Système d’alerte inondations au Sénégal et les heures d’anticipation prévues

À l’approche de la saison des pluies, le Comité national de Gestion des Inondations (CNGI) a tenu une session élargie à Diamniadio. Présidée par le ministère de l’Hydraulique, cette rencontre a permis de définir la feuille de route pour faire face aux risques de fortes précipitations sur le territoire sénégalais.

Face aux prévisions de l’Agence nationale de l’aviation civile et de la météorologie (ANACIM) et de la Direction de la Gestion et de la Planification des Ressources en Eau (DGPRE), les autorités misent sur une préparation en amont. Selon les informations rapportées par Sud Quotidien, le ministre en charge de l’Hydraulique a insisté sur la nécessité d’une réponse coordonnée pour l’année 2026. L’objectif est d’évaluer le niveau de préparation matérielle et d’identifier les contraintes opérationnelles afin de limiter l’impact des intempéries.

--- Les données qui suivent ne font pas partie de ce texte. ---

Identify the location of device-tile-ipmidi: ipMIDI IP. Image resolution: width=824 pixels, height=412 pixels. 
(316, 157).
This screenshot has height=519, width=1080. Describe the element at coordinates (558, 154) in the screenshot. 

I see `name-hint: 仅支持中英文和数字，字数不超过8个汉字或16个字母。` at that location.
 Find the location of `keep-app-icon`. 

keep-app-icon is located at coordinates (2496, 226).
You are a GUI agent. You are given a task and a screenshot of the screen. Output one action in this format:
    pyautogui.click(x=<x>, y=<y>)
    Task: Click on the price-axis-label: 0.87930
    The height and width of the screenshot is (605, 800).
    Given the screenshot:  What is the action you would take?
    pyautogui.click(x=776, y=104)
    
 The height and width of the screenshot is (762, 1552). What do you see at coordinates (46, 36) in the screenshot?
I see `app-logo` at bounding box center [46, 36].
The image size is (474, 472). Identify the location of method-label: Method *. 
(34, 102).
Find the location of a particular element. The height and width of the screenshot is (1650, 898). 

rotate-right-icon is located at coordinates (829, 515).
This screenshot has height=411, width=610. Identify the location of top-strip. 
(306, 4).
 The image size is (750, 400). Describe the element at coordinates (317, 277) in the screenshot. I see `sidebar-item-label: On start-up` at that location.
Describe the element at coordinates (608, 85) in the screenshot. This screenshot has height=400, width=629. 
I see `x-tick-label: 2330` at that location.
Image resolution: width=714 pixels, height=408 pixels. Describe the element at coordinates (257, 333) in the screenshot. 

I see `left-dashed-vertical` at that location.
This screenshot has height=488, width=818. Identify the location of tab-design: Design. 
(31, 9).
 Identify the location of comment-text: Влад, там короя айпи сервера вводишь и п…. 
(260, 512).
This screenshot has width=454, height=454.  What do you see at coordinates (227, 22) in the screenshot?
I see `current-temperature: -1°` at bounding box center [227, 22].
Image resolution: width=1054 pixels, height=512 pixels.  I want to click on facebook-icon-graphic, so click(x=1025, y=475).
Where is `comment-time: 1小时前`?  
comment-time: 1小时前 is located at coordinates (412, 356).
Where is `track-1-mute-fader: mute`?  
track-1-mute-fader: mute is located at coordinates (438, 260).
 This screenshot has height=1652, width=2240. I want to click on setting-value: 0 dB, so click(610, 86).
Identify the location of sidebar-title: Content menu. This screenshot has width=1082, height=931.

Sur le terrain, des directives précises ont été communiquées aux structures techniques, notamment l’Office national de l’Assainissement du Sénégal (ONAS) et la Brigade nationale des sapeurs-pompiers. D’après Sud Quotidien, les opérations de curage et de nettoyage devront dépasser la barre des 600 km de canaux entretenus l’année précédente, avec une échéance fixée à la fin du mois de juin. En parallèle, les travaux de drainage en cours dans les villes de Touba et Tivaouane devront s’achever avant fin juillet 2026.

Le volet technologique occupe une place centrale dans cette nouvelle stratégie préventive. Un financement de 100 millions de FCFA a été débloqué pour l’acquisition d’équipements hydrométéorologiques, renforçant la surveillance dans le triangle Dakar–Thiès–Mbour. Ce dispositif s’appuie sur le radar météorologique mis en service en 2024. Le système d’alerte précoce déployé permettra de fournir des prévisions à très court terme, offrant un délai d’anticipation de deux à quatre heures avant les épisodes pluvieux extrêmes.

Pour optimiser ces interventions, une plateforme numérique de suivi a été annoncée. Elle centralisera les données pour une gestion en temps réel des sinistres. Le centre d’appel téléphonique « Allô Inondation 200 406 » sera également vulgarisé pour faciliter les alertes par les citoyens. Enfin, chaque site critique bénéficiera d’un plan d’action spécifique avec une structure chef de file désignée, appelant les collectivités territoriales à s’impliquer activement dans la gestion des déchets et l’entretien des canalisations.